* **Data**:
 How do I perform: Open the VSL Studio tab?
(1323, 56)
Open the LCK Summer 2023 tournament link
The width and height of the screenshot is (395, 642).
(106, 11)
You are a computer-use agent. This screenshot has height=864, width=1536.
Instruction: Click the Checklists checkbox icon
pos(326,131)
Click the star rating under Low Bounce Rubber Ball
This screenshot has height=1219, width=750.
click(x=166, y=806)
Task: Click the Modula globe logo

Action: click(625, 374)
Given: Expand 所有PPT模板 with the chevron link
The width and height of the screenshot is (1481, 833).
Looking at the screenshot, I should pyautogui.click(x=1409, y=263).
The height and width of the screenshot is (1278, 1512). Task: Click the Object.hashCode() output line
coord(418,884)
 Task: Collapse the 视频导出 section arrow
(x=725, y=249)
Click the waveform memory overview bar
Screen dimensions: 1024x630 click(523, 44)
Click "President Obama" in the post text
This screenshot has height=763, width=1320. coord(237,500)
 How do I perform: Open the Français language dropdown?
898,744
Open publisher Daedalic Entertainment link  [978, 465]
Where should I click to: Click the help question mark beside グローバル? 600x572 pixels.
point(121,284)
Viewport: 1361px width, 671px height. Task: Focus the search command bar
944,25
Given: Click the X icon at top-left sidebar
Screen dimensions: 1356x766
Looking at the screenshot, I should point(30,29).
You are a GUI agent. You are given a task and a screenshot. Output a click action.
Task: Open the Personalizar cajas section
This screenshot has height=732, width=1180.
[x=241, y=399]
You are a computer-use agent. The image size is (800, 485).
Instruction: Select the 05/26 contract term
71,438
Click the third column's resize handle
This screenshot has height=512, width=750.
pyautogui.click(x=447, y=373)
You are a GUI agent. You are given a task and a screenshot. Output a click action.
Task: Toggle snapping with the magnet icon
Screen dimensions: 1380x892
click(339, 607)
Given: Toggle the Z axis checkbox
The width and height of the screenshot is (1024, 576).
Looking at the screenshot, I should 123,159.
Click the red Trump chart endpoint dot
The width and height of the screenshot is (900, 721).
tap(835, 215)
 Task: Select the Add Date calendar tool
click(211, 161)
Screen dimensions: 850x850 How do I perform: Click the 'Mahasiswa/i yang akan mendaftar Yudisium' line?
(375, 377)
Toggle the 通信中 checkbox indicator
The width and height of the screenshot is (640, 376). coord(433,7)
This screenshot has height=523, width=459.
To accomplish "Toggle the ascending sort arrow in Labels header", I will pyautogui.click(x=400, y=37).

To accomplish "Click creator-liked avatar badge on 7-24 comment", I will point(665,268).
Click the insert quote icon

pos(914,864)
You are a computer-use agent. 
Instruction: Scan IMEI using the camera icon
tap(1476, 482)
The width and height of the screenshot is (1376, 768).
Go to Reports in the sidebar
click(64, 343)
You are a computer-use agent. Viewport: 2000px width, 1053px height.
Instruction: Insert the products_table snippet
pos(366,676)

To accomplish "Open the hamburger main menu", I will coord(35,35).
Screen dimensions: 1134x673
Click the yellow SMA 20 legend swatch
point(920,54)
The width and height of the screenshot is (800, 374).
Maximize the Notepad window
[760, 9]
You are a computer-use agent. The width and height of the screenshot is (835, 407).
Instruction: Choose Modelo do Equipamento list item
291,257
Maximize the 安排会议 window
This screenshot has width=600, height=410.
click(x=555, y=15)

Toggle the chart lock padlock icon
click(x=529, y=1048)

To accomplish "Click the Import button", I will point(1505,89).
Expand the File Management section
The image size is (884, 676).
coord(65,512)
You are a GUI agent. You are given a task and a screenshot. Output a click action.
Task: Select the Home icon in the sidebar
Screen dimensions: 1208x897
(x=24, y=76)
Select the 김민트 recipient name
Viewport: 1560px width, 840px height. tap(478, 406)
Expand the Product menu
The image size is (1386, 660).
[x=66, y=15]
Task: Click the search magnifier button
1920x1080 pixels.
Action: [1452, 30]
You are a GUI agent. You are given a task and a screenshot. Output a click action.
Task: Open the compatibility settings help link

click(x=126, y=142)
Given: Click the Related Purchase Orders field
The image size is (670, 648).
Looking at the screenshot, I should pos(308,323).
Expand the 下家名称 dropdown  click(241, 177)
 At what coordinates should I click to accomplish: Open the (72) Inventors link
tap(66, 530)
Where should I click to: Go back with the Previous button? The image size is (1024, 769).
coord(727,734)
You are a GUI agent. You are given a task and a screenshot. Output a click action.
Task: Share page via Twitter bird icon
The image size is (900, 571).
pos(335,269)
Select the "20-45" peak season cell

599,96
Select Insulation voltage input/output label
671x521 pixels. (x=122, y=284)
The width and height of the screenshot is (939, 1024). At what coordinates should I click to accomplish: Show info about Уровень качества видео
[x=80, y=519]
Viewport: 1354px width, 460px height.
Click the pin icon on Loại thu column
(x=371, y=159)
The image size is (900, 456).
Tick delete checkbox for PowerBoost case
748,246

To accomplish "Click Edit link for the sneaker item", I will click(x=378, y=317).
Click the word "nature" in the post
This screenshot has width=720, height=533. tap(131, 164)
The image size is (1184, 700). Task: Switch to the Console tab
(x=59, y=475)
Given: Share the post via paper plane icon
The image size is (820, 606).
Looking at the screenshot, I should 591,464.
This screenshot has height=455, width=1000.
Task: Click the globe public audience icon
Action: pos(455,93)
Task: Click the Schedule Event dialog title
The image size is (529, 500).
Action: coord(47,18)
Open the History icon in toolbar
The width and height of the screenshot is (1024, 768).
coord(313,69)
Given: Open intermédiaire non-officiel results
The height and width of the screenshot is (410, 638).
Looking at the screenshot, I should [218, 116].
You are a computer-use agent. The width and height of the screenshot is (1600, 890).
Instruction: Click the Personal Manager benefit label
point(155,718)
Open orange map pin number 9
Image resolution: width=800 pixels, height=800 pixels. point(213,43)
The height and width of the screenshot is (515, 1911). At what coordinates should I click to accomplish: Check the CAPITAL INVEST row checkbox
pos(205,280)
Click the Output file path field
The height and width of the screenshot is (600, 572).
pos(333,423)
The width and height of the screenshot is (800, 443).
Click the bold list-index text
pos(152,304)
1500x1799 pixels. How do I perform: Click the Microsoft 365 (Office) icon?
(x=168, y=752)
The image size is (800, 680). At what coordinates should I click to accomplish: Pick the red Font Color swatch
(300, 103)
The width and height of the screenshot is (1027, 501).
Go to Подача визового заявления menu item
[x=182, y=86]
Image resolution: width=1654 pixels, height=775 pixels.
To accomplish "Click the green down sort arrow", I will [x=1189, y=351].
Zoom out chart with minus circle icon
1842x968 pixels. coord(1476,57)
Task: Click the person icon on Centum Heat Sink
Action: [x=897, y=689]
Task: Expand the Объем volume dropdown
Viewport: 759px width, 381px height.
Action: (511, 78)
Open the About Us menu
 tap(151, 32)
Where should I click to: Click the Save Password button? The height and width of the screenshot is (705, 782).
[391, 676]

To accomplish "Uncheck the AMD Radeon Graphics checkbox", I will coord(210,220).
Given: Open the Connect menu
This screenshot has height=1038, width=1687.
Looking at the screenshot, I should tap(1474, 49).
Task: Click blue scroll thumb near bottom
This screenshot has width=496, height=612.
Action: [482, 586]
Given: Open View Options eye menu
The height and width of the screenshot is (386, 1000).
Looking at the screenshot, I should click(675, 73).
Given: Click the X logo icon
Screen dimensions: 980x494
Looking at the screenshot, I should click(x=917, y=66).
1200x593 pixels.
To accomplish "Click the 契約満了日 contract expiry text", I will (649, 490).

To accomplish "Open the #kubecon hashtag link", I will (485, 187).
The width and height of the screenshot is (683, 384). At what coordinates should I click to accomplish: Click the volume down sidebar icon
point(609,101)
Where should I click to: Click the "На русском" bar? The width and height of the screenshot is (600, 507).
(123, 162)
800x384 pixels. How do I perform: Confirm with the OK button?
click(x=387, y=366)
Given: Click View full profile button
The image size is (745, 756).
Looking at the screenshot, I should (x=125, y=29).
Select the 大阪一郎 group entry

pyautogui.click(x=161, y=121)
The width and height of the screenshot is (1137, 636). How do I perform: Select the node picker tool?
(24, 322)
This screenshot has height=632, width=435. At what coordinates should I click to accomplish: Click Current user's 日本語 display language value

* **What to work on**: In the data above, find each line where the string "sort" appears, then copy it.

* **Solution for this task**:
To accomplish "Toggle the ascending sort arrow in Labels header", I will pyautogui.click(x=400, y=37).
To accomplish "Click the green down sort arrow", I will [x=1189, y=351].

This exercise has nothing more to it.